PROVIDED MATERIAL:
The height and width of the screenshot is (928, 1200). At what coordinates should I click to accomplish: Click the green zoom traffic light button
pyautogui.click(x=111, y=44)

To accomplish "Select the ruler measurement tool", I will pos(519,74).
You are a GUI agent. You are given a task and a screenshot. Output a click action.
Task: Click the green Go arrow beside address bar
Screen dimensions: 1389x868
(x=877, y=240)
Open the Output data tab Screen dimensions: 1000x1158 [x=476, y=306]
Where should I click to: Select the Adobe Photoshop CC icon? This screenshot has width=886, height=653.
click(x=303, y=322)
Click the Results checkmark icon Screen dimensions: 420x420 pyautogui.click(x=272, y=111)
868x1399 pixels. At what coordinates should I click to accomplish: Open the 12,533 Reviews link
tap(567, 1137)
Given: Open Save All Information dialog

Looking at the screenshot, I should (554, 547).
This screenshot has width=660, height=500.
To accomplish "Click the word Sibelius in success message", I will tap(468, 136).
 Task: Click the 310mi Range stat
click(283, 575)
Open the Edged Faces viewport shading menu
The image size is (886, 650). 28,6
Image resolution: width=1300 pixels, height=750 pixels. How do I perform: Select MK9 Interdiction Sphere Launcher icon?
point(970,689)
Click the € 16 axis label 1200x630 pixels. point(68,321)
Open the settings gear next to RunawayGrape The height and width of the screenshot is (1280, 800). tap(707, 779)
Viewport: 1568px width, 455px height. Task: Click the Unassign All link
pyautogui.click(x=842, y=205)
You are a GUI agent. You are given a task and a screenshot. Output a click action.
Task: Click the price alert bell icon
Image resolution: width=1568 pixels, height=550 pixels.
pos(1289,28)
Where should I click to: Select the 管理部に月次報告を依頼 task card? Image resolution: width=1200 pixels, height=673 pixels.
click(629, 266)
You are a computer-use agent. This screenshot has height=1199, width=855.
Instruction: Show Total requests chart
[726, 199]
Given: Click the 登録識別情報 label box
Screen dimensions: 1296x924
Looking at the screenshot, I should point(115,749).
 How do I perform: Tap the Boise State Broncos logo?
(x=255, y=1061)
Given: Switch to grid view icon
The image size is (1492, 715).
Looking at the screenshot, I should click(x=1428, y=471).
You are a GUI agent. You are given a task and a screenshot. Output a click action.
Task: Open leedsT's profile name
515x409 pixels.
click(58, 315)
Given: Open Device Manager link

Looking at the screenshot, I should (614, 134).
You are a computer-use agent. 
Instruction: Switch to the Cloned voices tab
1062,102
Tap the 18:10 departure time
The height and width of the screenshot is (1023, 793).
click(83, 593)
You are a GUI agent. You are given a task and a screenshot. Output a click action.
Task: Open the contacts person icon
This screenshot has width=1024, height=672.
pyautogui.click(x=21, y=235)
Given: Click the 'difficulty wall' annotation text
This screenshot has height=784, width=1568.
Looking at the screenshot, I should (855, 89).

PROBLEM REQUIREMENTS:
Among the records, find every line holding the word "will" and copy it.

RESPONSE FOR THIS EXERCISE:
To accomplish "Select the ruler measurement tool", I will pos(519,74).
To accomplish "Click the word Sibelius in success message", I will tap(468, 136).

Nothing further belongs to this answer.